# Vorliegender Text:
- - - -
Rund 1.6 Millionen Österreicher zwischen 18 und 69 Jahren haben zur Zeit keine feste Beziehung. Die 18 bis 29-jährigen Singles glauben, sie seien zu schüchtern oder würden zu hohe Ansprüche an potentielle Partner stellen. Rund ein Drittel der 30 bis 49-jährigen Singles knabbern noch an vergangenen Beziehungen und die 50 bis 69-jährigen Alleinstehenden tun sich schwer, jemanden in ihrem Alter kennenzulernen.
Allen gemeinsam ist, dass sie sich meist nur in ihrem Freundeskreis bewegen oder seltener ausgehen. Dabei wünschen sich zwei Drittel der Singles eine längerfristige Beziehung und warten auf den richtigen Partner. 44 Prozent der Alleinstehenden führen schon seit mehr als drei Jahren ein Singleleben* und das kann ziemlich zermürbend sein.
Vor allem im Sommer, wenn plötzlich alle Schanigärten, Parkbänke und Schwimmbäder von glücklichen Liebenspaaren bevölkert zu sein scheinen, ist es für manche Singles schwer, allein zu sein. Sie besuchen Flirtkurse, lesen Ratgeber und schreiben sich auf unzähligen Online-Singlebörsen ein.
- - - -
# Bereitgestellte Daten:
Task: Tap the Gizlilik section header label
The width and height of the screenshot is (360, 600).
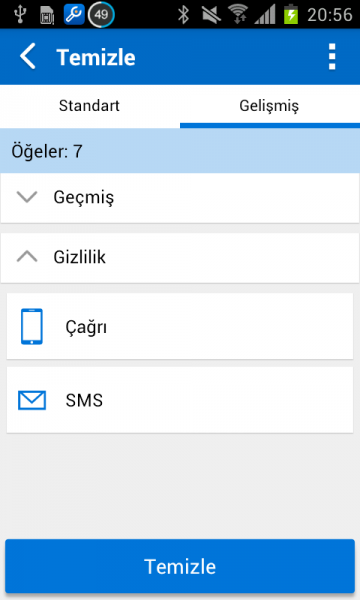Action: [80, 257]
- - - -
# Aufgabe A:
Nenne alle Orte, die laut dem Text über Singles in Österreich im Sommer von glücklichen Paaren bevölkert zu sein scheinen.
# Aufgabe B:
Schreibe den Text über Singles in Österreich bitte im Anschluss an seinen letzten Satz weiter.

# Antwort A:
Schanigärten, Parkbänke und Schwimmbäder.

# Antwort B:
Liebe erschnuppern
Karin Pallinger gründete eine Informations-Plattform für Singles im Netz. Sie wollte Informationen für und über Partnersuchende in Wien auf der Webseite sammeln. „Doch es gab nicht genug Material“, sagt sie. Deshalb hat sie Cityspeeddating gegründet.
Das funktioniert folgendermaßen: Im Fünfminutentakt wechseln die Gesprächspartner der Singles. Das sei genug Zeit um festzustellen, ob man den Datingpartner riechen kann. „Es dauert nur 15 Sekunden bis der Geruchsscan abgeschlossen ist. Dann weiß man, ob man den anderen „riechen“ kann oder nicht. Der Rest passiert im Kopf. Passt der Partner in mein Schema oder nicht? Rein intuitiv weiß man das“, sagt Pallinger. Und sie muss es wissen.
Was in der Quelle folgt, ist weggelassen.